Video and evidence presented at trial
Jurors watched security camera footage that showed Williams firing at his 16-year-old stepson and then fatally shooting his wife, Tenisha Williams. The video also captured the moment prosecutors say he stood over her and said, "You dead, [expletive]?" Prosecutors presented roughly 150 exhibits in all, including the 911 call and body-camera footage, and told the jury Williams fired five shots during the attack. The panel deliberated for about an hour before returning guilty verdicts, as reported by FOX 5 Atlanta.
The night of the shooting
According to the Cherokee County Sheriff's Office, deputies responded to a 911 call at a home on Daventry Crossing at about 10:40 p.m. on July 13, 2025, after the teen reported that his stepfather had shot at him, WSB-TV reported. When deputies arrived, they found Tenisha Williams dead on the kitchen floor and a 4-year-old child asleep in another bedroom. Investigators recovered the gun on the kitchen island. Williams was arrested at the scene and held without bond, according to initial reports.

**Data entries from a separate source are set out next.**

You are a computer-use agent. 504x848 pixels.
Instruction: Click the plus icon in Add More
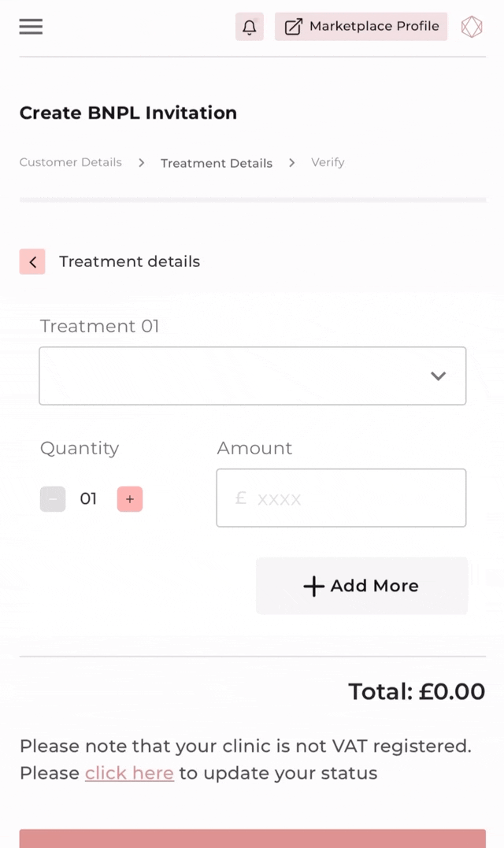313,587
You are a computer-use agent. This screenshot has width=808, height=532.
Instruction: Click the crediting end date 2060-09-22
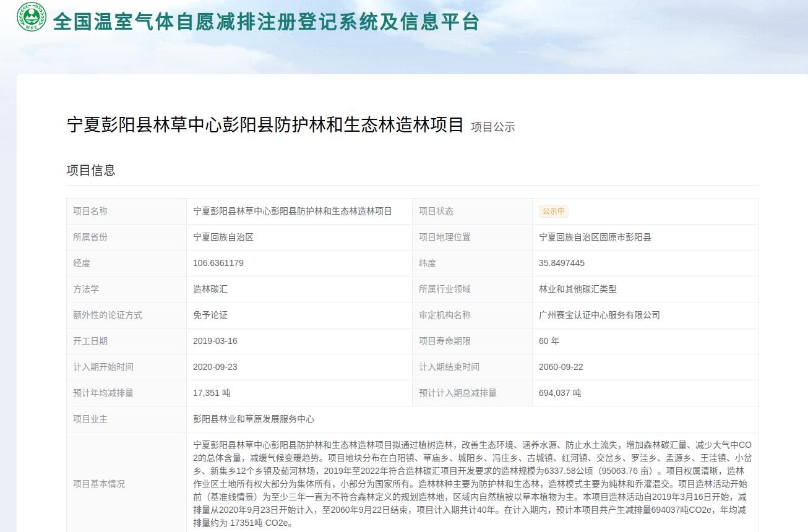point(561,367)
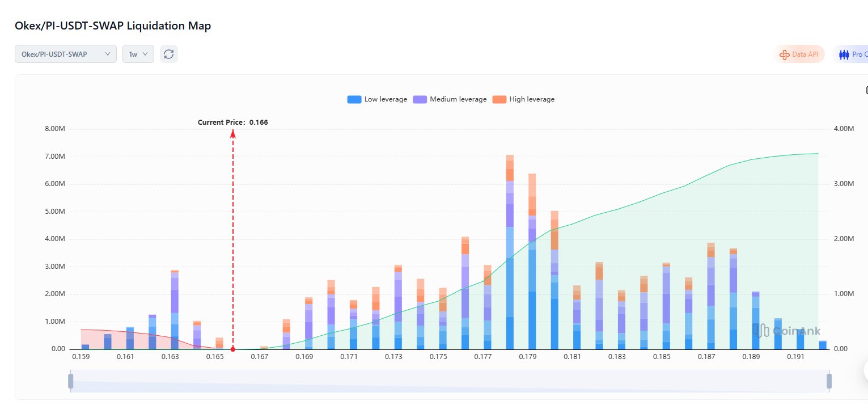Click the left zoom slider handle
The width and height of the screenshot is (868, 405).
pyautogui.click(x=71, y=381)
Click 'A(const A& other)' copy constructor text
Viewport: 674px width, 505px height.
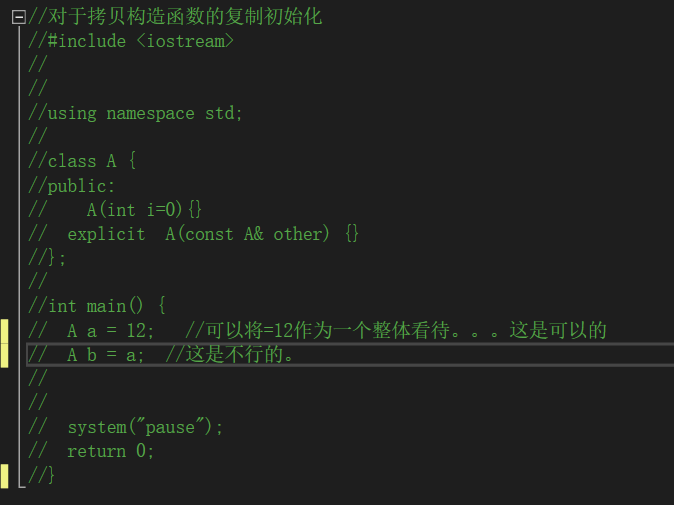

Prosecutors describe a pattern of control
At trial, prosecutors said the killing capped a long pattern in which Williams isolated his wife and tightly controlled her movements, at one point requiring her to wear a Bluetooth device so he could monitor her. The jury convicted him on 13 counts, including malice murder and first-degree cruelty to children. Judge Wallace imposed the maximum penalties and issued a permanent no-contact order. The district attorney's office detailed the evidence and sentence in a news release, as reported by FOX 5 Atlanta.
Aftermath and local coverage
Hoodline first covered the July 2025 arrest and noted that both children were removed from the scene and placed under state care. With the criminal case now closed by the jury's verdict and the judge's sentence, decisions about the children's long-term placement remain in the hands of Georgia's family-services officials and the courts.